Community & Public Service

Thais Wilhelm

SCROLL HONOREES

Thais Wilhelm began her career in law enforcement at a time when a woman’s place was securely behind an office desk. And that’s where she worked for several years in the Huntington County Sheriff’s department.

Then, she made Indiana history.

Thais Carl Wilhelm was a Huntington native and graduated from Huntington High School in 1947. She married Ivan Wilhelm in June, 1949, at Central Christian Church, where the Wilhelms worshipped their entire lives.

In the late 1950s, Thais went to work for the Huntington County License Branch, where she sharpened her clerical skills for several years before moving on to become part of the staffs of the Huntington Township Assessor and Huntington County Assessor. Before long, opportunity came calling from the office of the Huntington County Sheriff.

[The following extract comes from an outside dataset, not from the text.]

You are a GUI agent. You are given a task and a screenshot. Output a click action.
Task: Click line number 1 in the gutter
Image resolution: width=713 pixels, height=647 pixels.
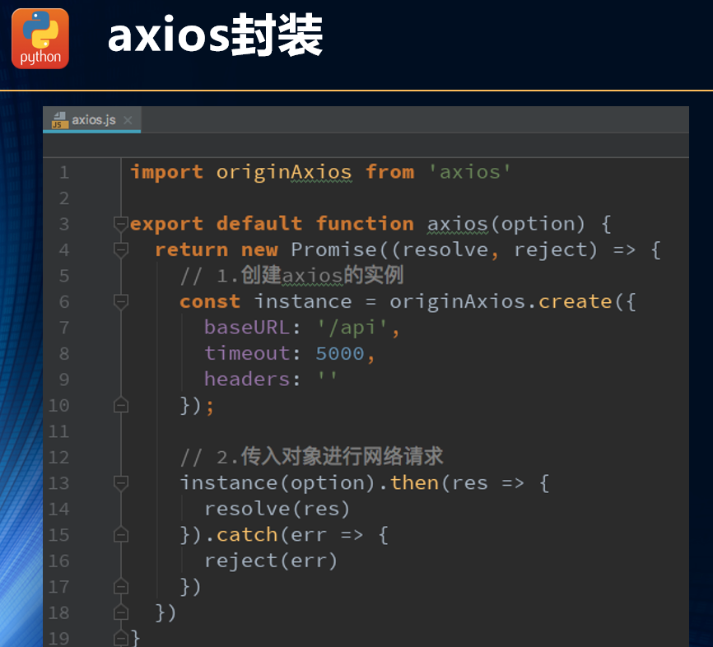pos(64,172)
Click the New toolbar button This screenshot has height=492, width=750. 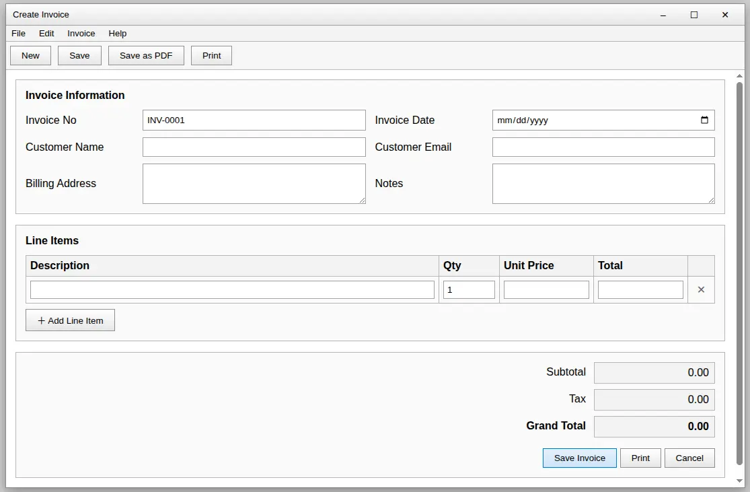(30, 56)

Visitors to the department’s administrative offices on the second floor of the Courthouse would encounter Wilhelm’s pleasant, businesslike manner as she managed the mountain of paper work generated and consumed by a police agency.  Her business attire was that of a uniformed deputy, which was a relatively rare sight, even in the early 1980s.

Her skills won her the admiration of Sheriff Ray Williams. When he stepped down in 1985 from six years in the department’s top spot Williams appointed Wilhelm to succeed him as on an interim basis.  She became one of six candidates to announce for sheriff in a special election conducted by the county’s 28 Democrat precinct officials.

A majority of those voting was required for election, and it took six ballots for the field to be winnowed to the final two candidates. On that ballot, Wilhelm received 15 votes and, by a slim two-vote margin, became Huntington County’s 38th sheriff — and the first woman to hold the position.

Other Hoosier females had held the title of sheriff, but they had achieved that status as successors to a deceased spouse or, like Wilhelm, to fill an unexpired term. In 1986, Wilhelm won election to the office in the general election and became the first popularly elected female sheriff in Indiana history.

In 1990, she was elected to a second four-year term. Among her accomplishment in office was to fully develop an inmate trusty program at the County Jail.

Indiana law forbids sheriffs from running for more than two full terms so Wilhelm could not seek reelection in 1994. She retired from the department in 1995.

Wilhelm cultivated interests outside public office as well. For 50 years she was a member of Huntington’s Child Welfare Club, and served on the boards of directors of the Salvation Army, Youth Services Bureau, REMC and the American Business Women’s Association.  She was an avid bridge player and she and her husband enjoyed traveling in their retirement, visiting every state and nearly every presidential library.